During the 1970s, the Jones-Lewis big band made several tours overseas, including a U.S. State Department-sponsored tour of the Soviet Union. In 1979, the orchestra won the Best Jazz Performance Instrumental, Big Band Grammy Award for their album Live In Munich.
In 1978, while touring Yugoslavia, an unknown assailant caused an injury to Jones’s lip. As a result, Jones briefly switched to the valve trombone. The same year, Jones decided to leave the orchestra and move to Denmark, a move that shocked many of his colleagues. While in Copenhagen, Jones led the Danish Radio Orchestra and formed a new big band, which released the album Eclipse in 1980.

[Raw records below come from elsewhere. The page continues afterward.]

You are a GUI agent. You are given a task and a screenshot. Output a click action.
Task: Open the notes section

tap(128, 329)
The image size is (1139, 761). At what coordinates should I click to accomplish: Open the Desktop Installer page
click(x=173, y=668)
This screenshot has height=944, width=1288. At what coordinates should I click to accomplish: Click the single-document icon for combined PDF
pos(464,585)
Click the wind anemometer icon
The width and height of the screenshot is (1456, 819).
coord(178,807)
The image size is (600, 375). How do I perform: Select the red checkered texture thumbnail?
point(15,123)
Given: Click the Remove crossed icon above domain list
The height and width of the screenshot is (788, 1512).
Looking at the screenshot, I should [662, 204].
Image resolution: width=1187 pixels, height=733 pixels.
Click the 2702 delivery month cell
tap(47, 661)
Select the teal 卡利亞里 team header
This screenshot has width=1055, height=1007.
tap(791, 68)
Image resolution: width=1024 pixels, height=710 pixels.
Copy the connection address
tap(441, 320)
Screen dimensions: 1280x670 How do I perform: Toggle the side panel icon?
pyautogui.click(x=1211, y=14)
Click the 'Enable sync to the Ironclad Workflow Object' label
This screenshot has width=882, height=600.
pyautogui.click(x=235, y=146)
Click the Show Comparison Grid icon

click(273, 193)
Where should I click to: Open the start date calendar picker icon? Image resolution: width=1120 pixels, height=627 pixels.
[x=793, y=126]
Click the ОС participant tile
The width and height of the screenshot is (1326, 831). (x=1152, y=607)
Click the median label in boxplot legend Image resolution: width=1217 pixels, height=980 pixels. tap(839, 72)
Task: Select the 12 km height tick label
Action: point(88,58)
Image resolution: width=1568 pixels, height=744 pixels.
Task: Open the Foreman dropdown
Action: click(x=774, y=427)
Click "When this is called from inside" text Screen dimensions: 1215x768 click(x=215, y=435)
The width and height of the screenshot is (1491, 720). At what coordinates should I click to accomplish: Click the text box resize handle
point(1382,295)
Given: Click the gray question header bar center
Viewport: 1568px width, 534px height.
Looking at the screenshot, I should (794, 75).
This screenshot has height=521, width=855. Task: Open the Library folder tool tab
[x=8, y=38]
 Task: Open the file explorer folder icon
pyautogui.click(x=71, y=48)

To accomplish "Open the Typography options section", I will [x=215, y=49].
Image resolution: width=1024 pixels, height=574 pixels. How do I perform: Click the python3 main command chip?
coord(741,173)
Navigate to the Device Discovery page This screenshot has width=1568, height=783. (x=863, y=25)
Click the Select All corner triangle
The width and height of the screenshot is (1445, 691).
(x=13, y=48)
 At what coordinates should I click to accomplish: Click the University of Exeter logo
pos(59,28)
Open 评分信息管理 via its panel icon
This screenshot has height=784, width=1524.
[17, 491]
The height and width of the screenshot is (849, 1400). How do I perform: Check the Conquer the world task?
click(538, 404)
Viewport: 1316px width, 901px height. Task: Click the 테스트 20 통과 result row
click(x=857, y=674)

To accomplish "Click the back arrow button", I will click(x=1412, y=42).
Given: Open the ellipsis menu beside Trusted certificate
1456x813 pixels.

Jones’ teaching experience included positions at William Paterson University, then William Patterson College, in New Jersey and the Royal Danish Conservatory in Copenhagen.
In 1985, a year following Count Basie’s death, Jones rejoined his former leader’s big band as its leader. But as a result of his failing health, Jones resigned from the band in February of 1986 and returned to his home in Copenhagen.
Jones passed away on August 21, 1986. Though his cause of death was not made public, there have been reports that he passed away from cancer. Jones is survived by his wife Lis and his sons Thad and Bruce and his daughter Thadia. Jones is buried in the Vestre Kirkegard Cemetery in Copenhagen.